SOURCE DATA:
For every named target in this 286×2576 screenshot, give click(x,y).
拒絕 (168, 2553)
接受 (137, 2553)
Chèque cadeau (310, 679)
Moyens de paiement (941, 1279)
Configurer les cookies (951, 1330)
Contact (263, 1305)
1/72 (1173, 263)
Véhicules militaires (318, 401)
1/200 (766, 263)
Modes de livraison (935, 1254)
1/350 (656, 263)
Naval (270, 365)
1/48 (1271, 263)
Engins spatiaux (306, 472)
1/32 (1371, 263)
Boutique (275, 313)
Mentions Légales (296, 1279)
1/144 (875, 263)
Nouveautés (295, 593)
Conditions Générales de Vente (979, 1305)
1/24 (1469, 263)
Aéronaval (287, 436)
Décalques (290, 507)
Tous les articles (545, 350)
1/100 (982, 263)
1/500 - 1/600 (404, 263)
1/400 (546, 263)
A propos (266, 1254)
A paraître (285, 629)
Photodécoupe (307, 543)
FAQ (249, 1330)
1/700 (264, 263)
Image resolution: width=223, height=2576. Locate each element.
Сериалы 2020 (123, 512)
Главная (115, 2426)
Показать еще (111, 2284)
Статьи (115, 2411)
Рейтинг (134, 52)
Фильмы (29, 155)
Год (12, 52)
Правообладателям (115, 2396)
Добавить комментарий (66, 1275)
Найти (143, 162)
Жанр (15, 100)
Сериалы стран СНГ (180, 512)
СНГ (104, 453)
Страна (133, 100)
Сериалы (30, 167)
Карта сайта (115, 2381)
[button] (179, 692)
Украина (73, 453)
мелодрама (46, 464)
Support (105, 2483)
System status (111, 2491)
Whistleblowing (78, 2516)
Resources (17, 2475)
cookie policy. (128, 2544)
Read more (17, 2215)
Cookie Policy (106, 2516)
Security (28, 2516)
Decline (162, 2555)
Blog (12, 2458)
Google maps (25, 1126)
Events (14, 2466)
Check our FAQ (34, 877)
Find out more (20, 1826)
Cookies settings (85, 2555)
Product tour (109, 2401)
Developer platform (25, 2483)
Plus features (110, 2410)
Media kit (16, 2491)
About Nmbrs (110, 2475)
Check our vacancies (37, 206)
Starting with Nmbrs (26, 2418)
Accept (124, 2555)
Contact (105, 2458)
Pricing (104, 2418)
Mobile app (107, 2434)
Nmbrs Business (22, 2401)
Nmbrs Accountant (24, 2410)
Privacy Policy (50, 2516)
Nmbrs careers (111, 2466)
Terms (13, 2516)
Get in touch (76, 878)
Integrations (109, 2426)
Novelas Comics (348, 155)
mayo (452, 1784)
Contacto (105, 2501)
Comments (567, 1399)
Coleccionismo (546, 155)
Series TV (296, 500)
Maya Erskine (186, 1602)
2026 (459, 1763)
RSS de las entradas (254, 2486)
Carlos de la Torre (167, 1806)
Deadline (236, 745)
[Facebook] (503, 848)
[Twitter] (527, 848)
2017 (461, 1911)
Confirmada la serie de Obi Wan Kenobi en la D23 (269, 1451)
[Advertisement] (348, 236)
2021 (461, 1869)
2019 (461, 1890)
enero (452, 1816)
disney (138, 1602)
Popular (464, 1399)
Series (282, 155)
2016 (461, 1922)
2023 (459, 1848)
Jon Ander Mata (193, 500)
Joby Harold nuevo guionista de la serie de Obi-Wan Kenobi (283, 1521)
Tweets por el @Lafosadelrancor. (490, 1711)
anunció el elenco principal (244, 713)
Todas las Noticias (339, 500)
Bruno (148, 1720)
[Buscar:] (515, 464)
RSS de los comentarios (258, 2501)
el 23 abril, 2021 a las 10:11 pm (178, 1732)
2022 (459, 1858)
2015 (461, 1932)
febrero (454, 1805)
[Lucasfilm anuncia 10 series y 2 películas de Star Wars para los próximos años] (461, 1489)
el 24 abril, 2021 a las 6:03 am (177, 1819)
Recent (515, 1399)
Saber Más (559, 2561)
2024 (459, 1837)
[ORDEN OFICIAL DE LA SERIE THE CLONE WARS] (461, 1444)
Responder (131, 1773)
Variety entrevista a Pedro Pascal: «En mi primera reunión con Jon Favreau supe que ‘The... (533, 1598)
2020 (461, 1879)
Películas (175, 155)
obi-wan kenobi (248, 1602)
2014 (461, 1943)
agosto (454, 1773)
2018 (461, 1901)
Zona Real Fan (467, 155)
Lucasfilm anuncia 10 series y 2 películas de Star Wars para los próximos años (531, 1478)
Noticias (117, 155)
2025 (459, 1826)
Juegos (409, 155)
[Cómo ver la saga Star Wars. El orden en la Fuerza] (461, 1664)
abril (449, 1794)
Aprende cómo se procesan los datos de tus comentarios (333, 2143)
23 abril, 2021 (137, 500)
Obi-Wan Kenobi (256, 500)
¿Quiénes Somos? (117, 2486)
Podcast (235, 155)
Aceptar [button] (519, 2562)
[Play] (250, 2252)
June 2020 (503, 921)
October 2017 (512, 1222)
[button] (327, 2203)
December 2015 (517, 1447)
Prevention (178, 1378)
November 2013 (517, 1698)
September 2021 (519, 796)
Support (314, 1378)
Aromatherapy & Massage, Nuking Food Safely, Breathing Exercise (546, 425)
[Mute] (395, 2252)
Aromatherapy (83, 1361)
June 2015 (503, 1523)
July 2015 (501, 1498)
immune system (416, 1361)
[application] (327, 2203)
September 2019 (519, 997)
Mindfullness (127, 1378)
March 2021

TASK INSTRUCTIONS:
Lines in the listing that include the word "abril": how many are there? Give the number alone.

SOLUTION TO THE EXERCISE:
4